Adapun hal-hal yang mengindikasikan adanya perbuatan sindikat mafia tanah atas terbitnya sertifikat tanah SHM No.483, dijelaskan oleh Rusda sebagai berikut:
1. Orang-orang tersebut diatas yang mengaku sebagai Pemilik Tanah berdasarkan SHM No.483 sama sekali tidak pernah menguasai secara nyata fisik tanahnya.
2. Data Fisik pada SHM No.483 tidak bersesuaian dengan keadaan fisik bidang tanah sesungguhnya, baik letak/lokasi tanah, luas tanah dan batas-batas tanahnya, serta keterangan mengenai adanya bangunan atau bagian bangunan yang berdiri diatas tanahnya.
3. Bidang tanah yang dimaksudkan dalam SHM No.483 (luas tanah 356 m2) yang terletak di Jl.Kalibaru Barat/Kebon Kosong Gang I No.7B (sesuai sertifikat SHM No.483) tidak memiliki PBB (Pajak Bumi Dan Bangunan) sama sekali, yang ada justru bidang tanah yang terletak di Jl. Kebon Kosong Gang I No.7B RT 015 RW 001 memiliki PBB dengan nama wajib pajak S.Hen Tugiman ayah dari Pak Hendro dengan luas tanah +/- 200 m2.
4. Bahwa berdasarkan gambar peta surat ukur SHM No.483 adalah merupakan bukti nyata/fakta sesungguhnya bahwa atas tanah yang dimohonkan tidak dilakukan proses pengukuran secara langsung dilapangan.
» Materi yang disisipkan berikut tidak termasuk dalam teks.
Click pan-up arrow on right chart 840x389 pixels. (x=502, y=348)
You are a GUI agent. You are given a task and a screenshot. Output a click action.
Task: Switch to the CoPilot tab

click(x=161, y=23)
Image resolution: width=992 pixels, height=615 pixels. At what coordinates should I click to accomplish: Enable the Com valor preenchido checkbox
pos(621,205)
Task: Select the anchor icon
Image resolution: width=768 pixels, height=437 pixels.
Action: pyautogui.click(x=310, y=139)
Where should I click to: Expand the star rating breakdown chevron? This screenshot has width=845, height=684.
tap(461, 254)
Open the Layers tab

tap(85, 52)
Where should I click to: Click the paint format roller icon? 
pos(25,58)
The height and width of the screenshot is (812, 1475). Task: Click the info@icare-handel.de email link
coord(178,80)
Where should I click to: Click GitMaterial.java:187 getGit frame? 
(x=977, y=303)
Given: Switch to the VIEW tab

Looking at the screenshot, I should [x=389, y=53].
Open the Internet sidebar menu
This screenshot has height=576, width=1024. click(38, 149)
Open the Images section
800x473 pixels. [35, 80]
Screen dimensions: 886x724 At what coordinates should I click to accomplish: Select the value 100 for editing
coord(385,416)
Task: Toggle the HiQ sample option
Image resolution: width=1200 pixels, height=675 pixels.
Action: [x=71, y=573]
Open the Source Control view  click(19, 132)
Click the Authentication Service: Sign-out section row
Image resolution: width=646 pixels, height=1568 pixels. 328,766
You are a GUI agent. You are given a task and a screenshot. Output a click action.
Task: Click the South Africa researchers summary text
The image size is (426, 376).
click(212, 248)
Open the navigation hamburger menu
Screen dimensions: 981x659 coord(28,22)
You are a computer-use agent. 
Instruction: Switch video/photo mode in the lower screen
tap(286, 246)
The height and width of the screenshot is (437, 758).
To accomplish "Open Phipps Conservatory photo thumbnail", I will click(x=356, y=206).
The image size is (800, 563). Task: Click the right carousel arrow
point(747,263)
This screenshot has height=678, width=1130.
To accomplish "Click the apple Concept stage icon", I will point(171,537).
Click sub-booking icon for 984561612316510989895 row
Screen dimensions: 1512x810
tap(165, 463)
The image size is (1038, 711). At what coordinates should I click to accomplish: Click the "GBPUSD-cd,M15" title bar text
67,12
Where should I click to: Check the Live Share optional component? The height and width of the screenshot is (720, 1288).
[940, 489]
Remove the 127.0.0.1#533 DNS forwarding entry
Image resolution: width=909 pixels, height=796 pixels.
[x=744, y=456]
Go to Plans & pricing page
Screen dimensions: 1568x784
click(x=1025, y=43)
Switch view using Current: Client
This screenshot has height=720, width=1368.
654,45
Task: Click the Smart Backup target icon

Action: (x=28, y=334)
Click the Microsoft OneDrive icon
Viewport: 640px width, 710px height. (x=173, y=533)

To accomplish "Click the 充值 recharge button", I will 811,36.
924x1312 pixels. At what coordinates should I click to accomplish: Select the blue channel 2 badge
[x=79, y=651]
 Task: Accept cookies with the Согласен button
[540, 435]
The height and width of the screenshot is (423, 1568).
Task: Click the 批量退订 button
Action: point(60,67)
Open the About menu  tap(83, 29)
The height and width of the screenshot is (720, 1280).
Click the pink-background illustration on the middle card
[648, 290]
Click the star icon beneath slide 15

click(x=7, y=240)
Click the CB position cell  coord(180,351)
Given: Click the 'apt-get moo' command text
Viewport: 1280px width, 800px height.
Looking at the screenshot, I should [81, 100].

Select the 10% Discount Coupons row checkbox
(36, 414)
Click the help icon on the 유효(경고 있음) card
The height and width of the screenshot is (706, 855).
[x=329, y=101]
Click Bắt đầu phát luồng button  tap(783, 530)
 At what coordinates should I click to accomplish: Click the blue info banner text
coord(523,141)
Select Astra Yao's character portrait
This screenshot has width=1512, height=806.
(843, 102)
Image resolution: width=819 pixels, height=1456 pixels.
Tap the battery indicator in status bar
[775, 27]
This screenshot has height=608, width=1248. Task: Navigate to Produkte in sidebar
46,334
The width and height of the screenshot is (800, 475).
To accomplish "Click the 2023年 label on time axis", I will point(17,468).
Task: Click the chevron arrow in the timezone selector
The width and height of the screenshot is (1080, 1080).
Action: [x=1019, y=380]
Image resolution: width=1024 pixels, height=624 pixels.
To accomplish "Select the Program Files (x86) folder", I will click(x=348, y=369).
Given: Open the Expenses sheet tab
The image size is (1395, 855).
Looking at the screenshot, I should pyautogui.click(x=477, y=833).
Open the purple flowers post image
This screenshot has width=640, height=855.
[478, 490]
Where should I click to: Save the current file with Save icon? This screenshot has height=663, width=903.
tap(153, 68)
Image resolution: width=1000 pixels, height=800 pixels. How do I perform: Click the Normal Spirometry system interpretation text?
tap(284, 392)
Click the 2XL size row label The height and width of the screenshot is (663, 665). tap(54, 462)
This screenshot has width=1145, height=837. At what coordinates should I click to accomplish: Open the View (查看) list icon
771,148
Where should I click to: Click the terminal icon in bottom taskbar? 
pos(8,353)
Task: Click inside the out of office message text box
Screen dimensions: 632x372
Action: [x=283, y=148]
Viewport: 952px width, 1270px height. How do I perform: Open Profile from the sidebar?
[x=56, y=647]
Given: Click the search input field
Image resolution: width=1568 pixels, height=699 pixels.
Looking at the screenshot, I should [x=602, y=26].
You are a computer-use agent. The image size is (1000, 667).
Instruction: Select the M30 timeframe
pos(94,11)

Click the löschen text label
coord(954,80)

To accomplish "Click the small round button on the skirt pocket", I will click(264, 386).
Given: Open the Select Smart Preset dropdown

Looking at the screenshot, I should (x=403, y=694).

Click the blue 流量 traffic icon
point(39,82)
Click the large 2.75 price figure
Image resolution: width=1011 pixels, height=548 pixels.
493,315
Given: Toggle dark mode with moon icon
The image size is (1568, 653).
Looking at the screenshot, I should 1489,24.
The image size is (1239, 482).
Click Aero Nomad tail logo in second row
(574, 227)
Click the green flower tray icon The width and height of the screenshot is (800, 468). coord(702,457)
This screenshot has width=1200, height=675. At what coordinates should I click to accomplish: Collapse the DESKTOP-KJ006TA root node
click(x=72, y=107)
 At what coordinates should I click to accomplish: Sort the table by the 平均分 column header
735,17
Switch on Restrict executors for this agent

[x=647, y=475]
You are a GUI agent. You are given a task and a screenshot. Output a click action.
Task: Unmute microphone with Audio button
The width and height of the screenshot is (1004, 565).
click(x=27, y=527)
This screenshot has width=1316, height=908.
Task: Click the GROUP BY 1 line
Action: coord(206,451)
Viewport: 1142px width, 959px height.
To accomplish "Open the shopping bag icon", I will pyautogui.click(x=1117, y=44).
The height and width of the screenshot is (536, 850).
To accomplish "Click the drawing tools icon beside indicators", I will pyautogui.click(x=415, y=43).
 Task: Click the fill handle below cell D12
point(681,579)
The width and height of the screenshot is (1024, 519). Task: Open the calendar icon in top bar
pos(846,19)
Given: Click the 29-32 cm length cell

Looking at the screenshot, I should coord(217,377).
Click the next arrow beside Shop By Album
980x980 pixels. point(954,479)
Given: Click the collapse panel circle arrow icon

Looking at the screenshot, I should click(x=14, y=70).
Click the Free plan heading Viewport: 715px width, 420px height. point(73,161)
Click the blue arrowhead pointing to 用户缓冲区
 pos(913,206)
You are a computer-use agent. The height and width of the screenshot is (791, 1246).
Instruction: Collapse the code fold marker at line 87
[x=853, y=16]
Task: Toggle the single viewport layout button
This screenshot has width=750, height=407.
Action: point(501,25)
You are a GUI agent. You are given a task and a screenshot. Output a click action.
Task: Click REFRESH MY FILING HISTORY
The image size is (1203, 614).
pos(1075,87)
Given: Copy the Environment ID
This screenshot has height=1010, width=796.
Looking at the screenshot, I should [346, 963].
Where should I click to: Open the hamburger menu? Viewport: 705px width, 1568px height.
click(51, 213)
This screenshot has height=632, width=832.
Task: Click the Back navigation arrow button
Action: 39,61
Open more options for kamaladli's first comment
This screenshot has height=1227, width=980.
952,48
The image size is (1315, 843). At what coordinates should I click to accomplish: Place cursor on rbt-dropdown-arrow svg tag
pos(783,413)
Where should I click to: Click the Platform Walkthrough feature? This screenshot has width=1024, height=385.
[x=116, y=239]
5. Bahwa nomor Daftar Isian 301 pada SHM No.483 (DI.301: 5806/II/03) adalah sama persis dengan nomor Daftar Isian 301 pada SHM No.484 (DI.301: 5806/II/03).
“Dugaan saya tidak mungkin sertifikat tersebut bisa terbit tanpa campur tangan oknum mafia tanah dan oknum BPN Jakarta Pusat,” beber Rusda menambahkan. Dirinya bersama Tim dari Kantor Hukum RM dan Partners bertekad untuk membongkar praktek mafia tanah di wilayah Kebon Kosong dan di Kantor Pertanahan Jakarta Pusat serta bertekad untuk memperjuangkan keadilan bagi Pak Hendro. (DBS)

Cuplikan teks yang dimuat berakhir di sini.